As we continue to evaluate the rapid progress of large model ASR systems, from lightly to heavily generative LSMs to LMMs, we have found that highly generative LSM speech transcription models like OpenAI's Whisper and GCP's Chirp 2 models yield extremely poor results on television news broadcasts, with consistent and widespread hallucination and dropped passages. This got us wondering how an integrated LMM like Gemini might perform at transcription given all of the momentum around unified processing models. Unfortunately, Gemini 1.5 Pro exhibits the same challenges as Chirp 2, with the added downside the results change dramatically from one run to another. Running Gemini 1.5 Pro twice on the same exact audio file to transcribe it at the exact same time yields 441 differences between the two transcripts, from capitalization and punctuation differences to entire passages hallucinated or missing: worse even than Chirp 2's performance. As with Chirp 2, Gemini frequently "corrects" what was actually said into words and sentences that are more statistically probable – including "correcting" a discussion of California rent control to add a discussion of its "power" crisis that was not actually mentioned, but is frequently mentioned in its training data.

For example, here is the same clip that we looked at yesterday. We ran Gemini 1.5 Pro from scratch with the exact same prompt "Provide me a complete verbatim transcript of this audio file. Transcribe every word spoken." and exact same audio file and run at the exact same time. You can see that even in this brief clip there are are 30 changes. The majority are minor, but there are also several substantial ones. In one it misspells Kris Van Cleave's name, but spells it correctly in the other transcript. It spells First Officer Emily Wiprud's name incorrectly in both transcripts.

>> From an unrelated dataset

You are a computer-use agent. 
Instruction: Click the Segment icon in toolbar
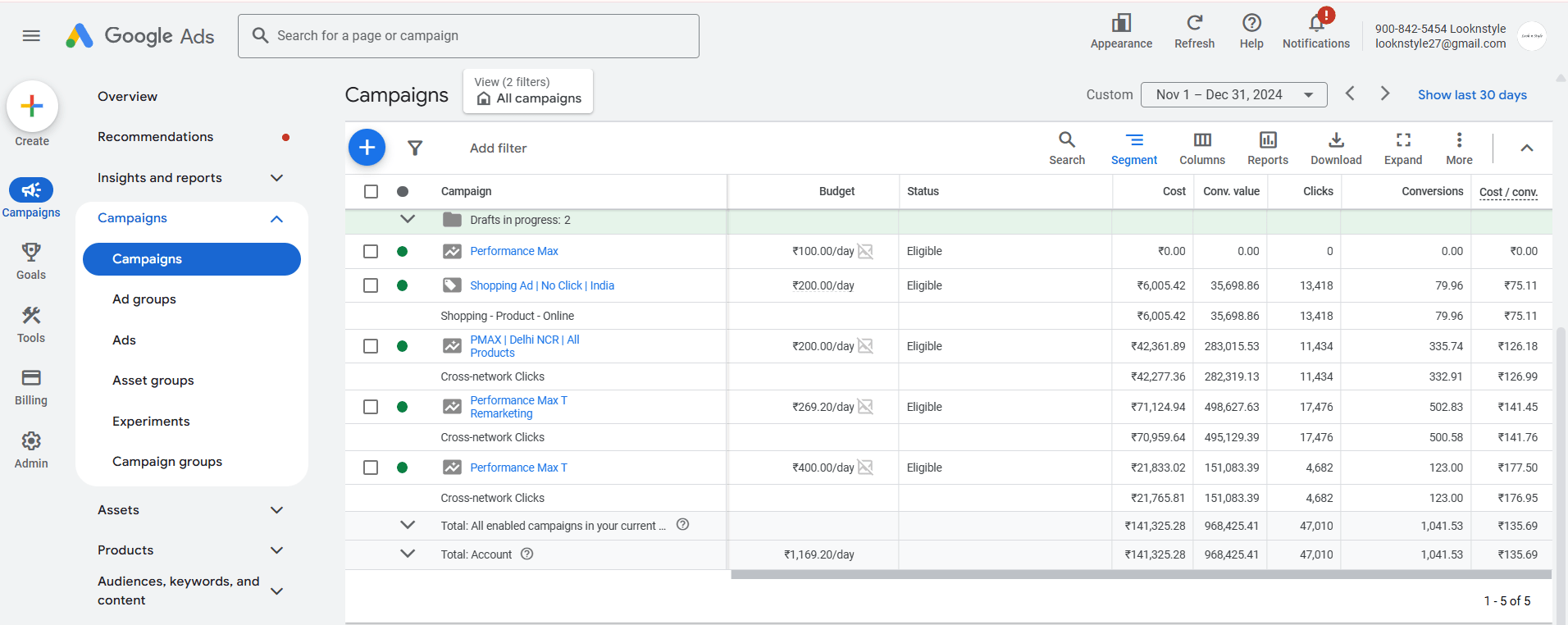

Yet, most importantly, it hallucinates the phrases "Air Traffic Control" and "we just experienced a decompression incident" in place of "we just need to depressurize". Statistically, the phrases that Gemini outputs are more common than the phrases actually spoken and Gemini "corrects" the actual spoken words by rewording its output transcript to contain these more common phrases that weren't actually what was spoken in the transcript. While these two hallucinations may seem minor, they are merely indicative of the broad landscape of hallucinations that Gemini adds to its transcripts:

Similarly, in its transcript of this clip, Gemini hallucinates in one of the transcripts that Harris adds "its all about freedom" to her remarks, which is not what she actually said:

The government, and Donald Trump certainly should not be telling a woman what to do with her body. It's all about freedom. The two candidates sparred over the economy and inflation.

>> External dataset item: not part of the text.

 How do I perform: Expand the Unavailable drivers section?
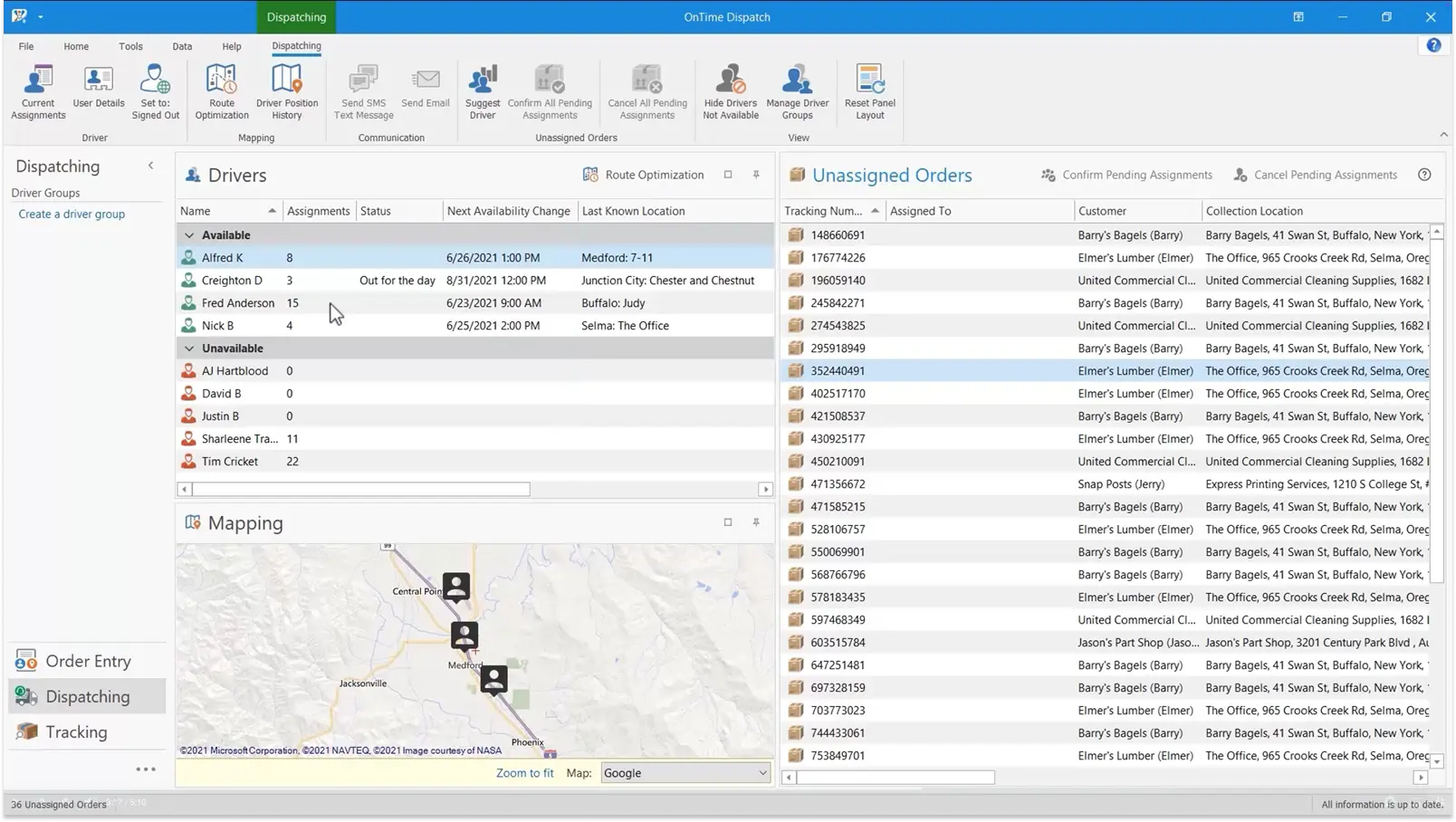[189, 348]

Or this clip about rent control. The actual transcript:

All the homes are gone. And the rent's too high. I work too damn hard. I work too damn hard. Still can't afford to stay. Can't afford to stay. California's leaving. California's leaving. The dreams drifting away. Support rent control.

Gemini 1.5 Pro Transcript #1:

All the homes are gone, and the rents too high. Power to damn hard, still California to stay. California's leaving. The dreams drifting away. Support rent control.

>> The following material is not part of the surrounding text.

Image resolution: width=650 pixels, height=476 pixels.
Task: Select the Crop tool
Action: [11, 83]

Gemini 1.5 Pro Transcript #2:

All the homes are gone. And the rent's too high. Power to damn hearts. Power to damn hearts. Still, California to stay. California to stay. Californians leaving. Californians leaving. The dreams driftin' away. Support rent control.

Note how Gemini hallucinates the appearance of "power" in both – a reflection of the high statistical correlation between discussions of "power" (both political and electrical) and California. Searches for discussion of California's power crisis would return this clip due to this hallucinated mention.